TASK GOAL:
The answer must be every line of the records below that contains the word "agent", copied out.

Extracted records:
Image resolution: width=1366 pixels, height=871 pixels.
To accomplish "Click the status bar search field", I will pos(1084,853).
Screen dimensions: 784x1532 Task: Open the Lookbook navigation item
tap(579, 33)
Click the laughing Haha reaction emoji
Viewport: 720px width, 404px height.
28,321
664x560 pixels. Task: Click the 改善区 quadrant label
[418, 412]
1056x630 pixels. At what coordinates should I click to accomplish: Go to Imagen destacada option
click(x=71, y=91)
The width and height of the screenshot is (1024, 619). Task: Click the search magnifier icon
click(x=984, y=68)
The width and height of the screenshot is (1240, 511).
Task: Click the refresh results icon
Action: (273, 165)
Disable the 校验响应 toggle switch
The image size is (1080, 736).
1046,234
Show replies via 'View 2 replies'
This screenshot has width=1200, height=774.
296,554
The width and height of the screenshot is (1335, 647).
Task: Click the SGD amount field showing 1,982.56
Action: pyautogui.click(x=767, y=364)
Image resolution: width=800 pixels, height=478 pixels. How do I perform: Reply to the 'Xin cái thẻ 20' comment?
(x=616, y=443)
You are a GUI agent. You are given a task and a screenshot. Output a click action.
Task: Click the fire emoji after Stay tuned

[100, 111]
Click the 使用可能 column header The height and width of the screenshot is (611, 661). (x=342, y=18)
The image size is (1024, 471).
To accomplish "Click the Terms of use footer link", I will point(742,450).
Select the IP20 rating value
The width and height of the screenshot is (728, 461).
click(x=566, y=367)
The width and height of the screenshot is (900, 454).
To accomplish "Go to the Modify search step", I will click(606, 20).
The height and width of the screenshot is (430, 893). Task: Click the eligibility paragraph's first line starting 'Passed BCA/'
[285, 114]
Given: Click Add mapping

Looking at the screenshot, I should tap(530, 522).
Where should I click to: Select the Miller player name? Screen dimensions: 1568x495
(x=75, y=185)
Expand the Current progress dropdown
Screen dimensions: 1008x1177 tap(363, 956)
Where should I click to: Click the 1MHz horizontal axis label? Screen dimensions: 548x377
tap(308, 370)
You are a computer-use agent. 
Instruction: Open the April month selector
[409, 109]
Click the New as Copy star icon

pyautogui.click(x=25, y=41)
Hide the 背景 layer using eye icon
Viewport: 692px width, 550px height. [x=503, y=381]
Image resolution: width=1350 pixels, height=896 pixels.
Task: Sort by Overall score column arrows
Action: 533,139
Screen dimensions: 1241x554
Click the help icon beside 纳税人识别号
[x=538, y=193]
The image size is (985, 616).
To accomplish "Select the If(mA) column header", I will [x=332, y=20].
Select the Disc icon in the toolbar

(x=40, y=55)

REPLY:
You are a GUI agent. You are given a task and a screenshot. Output a click action.
You are a computer-use agent. 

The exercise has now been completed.